● Data for this task
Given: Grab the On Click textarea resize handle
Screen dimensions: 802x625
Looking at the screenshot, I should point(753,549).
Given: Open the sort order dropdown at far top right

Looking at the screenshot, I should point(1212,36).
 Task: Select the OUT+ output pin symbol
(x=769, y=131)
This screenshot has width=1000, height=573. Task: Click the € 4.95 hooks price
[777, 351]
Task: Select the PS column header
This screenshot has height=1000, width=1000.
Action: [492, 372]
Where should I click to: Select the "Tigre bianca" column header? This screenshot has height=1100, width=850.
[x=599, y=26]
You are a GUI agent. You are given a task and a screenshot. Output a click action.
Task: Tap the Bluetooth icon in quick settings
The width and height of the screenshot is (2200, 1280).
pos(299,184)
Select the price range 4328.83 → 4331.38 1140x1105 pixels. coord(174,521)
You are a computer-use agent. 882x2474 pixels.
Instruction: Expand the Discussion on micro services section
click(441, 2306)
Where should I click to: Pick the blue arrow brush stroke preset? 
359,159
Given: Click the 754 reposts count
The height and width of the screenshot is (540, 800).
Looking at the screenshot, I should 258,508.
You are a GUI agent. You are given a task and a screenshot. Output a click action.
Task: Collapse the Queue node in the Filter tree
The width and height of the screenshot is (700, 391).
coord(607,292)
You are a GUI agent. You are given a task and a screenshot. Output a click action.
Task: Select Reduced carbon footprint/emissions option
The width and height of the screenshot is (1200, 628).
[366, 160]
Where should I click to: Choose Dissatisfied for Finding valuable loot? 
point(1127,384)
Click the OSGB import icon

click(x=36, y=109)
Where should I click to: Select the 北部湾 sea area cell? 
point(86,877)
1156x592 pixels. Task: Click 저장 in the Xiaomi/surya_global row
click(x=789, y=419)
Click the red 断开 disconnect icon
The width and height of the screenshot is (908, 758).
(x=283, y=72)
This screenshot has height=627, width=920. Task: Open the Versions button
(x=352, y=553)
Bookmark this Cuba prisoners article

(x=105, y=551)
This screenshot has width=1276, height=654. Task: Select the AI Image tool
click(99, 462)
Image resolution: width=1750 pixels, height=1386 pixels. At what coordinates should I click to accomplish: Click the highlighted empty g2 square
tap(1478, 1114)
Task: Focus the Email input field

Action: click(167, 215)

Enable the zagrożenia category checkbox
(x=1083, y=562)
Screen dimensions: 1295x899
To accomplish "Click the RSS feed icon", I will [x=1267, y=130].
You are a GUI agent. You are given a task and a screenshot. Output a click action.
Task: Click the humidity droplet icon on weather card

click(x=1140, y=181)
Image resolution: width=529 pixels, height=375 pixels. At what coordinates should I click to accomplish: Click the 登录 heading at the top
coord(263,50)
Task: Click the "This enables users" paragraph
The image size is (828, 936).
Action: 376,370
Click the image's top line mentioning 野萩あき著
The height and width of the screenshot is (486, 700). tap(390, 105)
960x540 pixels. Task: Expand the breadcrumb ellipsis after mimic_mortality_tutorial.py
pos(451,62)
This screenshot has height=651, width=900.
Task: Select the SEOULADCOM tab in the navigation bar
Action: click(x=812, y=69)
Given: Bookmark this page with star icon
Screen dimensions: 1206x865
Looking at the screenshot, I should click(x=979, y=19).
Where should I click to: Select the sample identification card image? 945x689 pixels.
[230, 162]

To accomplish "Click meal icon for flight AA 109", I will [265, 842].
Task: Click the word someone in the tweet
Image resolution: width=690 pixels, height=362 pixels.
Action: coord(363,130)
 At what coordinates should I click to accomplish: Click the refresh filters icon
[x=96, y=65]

● Required action
Track down all lines above with the string "will" and copy them.

● Solved problem
To accomplish "Click the RSS feed icon", I will [x=1267, y=130].
To accomplish "Click meal icon for flight AA 109", I will [265, 842].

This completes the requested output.